TASK: Only the lines holding "link" are wanted; find them in the listing and return each one.

SOURCE DATA:
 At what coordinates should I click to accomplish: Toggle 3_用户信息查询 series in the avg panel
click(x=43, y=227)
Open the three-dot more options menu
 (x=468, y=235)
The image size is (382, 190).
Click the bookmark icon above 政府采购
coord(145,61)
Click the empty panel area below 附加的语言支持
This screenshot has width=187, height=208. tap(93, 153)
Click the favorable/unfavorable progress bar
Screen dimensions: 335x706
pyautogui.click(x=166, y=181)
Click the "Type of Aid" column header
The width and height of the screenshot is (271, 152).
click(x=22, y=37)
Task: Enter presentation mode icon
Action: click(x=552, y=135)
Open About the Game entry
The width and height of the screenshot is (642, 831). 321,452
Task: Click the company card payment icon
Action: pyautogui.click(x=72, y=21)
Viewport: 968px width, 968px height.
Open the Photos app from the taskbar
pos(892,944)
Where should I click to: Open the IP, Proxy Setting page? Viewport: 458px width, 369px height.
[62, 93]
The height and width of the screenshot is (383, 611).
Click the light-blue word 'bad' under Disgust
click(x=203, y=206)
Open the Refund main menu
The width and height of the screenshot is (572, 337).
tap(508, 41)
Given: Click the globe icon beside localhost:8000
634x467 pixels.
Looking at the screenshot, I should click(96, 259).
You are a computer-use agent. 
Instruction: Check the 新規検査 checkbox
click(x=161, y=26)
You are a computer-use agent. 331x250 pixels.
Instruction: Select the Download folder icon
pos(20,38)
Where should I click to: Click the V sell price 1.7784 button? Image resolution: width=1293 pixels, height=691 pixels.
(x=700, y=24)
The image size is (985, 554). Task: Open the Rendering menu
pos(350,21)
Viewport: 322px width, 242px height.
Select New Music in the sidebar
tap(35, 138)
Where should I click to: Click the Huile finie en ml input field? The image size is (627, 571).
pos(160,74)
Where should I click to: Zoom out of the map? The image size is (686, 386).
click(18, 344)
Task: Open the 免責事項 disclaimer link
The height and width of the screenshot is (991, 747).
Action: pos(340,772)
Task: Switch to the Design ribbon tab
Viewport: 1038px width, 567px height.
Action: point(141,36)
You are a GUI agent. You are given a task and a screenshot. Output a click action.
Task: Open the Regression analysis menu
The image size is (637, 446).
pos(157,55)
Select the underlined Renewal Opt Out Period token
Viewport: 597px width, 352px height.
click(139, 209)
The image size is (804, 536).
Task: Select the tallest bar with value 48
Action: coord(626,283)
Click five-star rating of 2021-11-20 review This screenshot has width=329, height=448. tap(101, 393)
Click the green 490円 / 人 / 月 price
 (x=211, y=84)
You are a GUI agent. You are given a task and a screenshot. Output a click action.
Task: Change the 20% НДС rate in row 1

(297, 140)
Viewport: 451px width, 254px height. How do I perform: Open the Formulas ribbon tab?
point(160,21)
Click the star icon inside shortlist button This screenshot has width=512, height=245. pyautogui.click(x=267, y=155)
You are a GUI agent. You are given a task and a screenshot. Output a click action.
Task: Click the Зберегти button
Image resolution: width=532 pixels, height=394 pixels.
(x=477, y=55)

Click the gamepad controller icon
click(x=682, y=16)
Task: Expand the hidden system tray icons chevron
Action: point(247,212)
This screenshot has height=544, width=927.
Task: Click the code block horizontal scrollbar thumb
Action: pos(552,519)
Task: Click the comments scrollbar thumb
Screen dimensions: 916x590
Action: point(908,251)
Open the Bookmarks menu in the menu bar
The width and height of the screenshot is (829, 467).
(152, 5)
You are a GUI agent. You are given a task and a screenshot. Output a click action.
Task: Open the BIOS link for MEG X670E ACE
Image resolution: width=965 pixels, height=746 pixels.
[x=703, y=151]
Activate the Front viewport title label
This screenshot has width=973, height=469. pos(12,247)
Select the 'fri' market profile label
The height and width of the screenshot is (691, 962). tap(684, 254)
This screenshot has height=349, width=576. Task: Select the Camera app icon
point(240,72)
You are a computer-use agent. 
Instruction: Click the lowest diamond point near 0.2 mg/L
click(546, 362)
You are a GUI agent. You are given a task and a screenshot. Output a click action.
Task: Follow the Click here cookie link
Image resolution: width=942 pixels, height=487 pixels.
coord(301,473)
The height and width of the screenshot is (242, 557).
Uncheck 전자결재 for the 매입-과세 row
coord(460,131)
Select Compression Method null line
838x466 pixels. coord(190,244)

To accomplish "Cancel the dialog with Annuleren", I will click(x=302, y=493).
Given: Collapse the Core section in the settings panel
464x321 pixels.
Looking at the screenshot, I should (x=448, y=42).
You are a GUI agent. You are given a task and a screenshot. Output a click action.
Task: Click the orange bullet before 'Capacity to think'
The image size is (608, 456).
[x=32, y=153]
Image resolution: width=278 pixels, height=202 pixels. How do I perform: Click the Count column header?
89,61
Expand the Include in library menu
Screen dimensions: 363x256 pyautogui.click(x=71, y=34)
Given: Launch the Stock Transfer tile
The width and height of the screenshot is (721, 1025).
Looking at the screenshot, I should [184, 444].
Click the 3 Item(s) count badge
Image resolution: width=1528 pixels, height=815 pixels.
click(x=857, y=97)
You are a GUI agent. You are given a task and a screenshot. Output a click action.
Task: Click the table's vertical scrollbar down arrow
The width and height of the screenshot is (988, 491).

OUTPUT FOR THIS EXERCISE:
Task: Open the 免責事項 disclaimer link
Task: Open the BIOS link for MEG X670E ACE
Task: Follow the Click here cookie link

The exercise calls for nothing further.